Le 5 mai 2009, alors qu’il tentait de déposer une plainte pour entraves à la libre circulation au parquet de Béjà, les agents de police l’ont empêché d’accéder au palais de justice.
RAPPEL DES FAITS:
Suite au raid opéré par la police politique le 30 janvier 2009 dans les locaux de radio Kalima après un siège de plusieurs jours autour de l’immeuble, les journalistes qui ont continué à travailler pour Radio Kalima ont subi une persécution constante (interpellations et fouille au corps, filature collante, confiscation de matériel, etc.). Rappelons que les scellés sont toujours apposés sur les bureaux de Radio Kalima et une équipe de police permanente interdit l’accès de l’immeuble à toute personne, y compris aux membres du Conseil national pour les libertés en Tunisie (CNLT) et de l’OLPEC dont les locaux se trouvent dans le même immeuble à l’étage en dessous. Le juge d’instruction en charge de l’affaire lancée contre l’une des rédactrices en chef de Kalima, Sihem Bensedrine, pour « transmission radiophonique sans l’obtention d’une autorisation légale », a informé dernièrement les avocats de Kalima qu’il poursuit son investigation et attend les conclusions de l’expert chargé d’expertiser les équipements confisqués lors du raid.
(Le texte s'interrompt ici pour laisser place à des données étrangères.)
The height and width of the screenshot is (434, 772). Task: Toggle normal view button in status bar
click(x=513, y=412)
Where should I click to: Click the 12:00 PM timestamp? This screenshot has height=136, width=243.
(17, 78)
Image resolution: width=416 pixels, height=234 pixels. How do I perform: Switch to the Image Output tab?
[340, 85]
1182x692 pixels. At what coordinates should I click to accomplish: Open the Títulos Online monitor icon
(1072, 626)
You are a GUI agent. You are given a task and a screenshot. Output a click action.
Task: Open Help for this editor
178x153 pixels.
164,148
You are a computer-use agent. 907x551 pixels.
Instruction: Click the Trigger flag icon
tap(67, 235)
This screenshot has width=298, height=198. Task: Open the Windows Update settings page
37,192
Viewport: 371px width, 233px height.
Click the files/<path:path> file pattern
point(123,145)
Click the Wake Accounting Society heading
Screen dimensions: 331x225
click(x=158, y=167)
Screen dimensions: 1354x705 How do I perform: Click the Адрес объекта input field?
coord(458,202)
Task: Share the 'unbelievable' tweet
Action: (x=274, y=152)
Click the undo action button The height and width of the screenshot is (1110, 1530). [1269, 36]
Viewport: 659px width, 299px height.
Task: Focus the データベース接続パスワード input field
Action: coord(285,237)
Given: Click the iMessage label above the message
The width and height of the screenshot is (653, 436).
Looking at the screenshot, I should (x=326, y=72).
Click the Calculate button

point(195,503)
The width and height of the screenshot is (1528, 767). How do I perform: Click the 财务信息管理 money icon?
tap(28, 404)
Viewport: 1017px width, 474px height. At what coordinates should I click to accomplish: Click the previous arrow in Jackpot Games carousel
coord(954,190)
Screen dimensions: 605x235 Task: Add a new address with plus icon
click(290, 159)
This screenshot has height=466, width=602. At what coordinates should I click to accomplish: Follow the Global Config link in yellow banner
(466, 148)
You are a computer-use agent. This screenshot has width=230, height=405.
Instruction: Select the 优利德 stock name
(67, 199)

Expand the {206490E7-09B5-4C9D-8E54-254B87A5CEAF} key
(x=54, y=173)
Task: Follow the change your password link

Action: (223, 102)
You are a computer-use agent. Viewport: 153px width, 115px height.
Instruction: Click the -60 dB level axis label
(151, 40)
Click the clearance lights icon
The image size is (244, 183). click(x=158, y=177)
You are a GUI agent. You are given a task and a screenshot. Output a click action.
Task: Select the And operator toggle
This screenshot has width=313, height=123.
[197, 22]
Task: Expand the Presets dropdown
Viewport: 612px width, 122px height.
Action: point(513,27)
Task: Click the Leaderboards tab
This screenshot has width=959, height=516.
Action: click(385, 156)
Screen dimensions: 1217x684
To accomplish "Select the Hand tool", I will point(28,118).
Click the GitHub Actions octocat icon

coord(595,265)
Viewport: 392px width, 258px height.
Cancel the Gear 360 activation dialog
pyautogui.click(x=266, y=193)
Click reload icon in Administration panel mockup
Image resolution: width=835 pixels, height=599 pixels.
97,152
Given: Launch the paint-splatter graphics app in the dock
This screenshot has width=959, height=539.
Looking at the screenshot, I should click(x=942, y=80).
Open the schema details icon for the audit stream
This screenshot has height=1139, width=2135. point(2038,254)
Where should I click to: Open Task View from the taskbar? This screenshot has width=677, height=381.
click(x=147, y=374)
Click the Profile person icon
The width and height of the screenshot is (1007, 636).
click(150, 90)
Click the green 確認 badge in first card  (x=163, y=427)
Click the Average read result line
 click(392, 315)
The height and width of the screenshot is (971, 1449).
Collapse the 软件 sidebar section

Par ailleurs, les autorités tunisiennes refusent toujours de renouveler le passeport de Sihem Bensedrine depuis un an (demande déposée le 10 juillet 2008), par mesure de représailles. Elles refusent également de délivrer un passeport à son fils, étudiant en France, qui a déposé lui aussi une demande de renouvellement le 15 juillet 2008, suite au vol de son passeport à Paris. Il se trouve actuellement sans aucun document d’identité et dans l’impossibilité de se déplacer.
L’OLPEC:
– il dénonce les harcèlements contre les journalistes des médias indépendants et notamment contre Mouldi Zwabi et exige que cesse ces harcèlements et qu’il puisse travailler en toute sécurité loin de toute persécution policière ainsi que sa famille.
-il exige que soient levés les scellés contre le studio de Radio Kalima et suspendues les poursuites contre Sihem Bensedrine et qu’elle puisse bénéficier ainsi que son fils d’un passeport.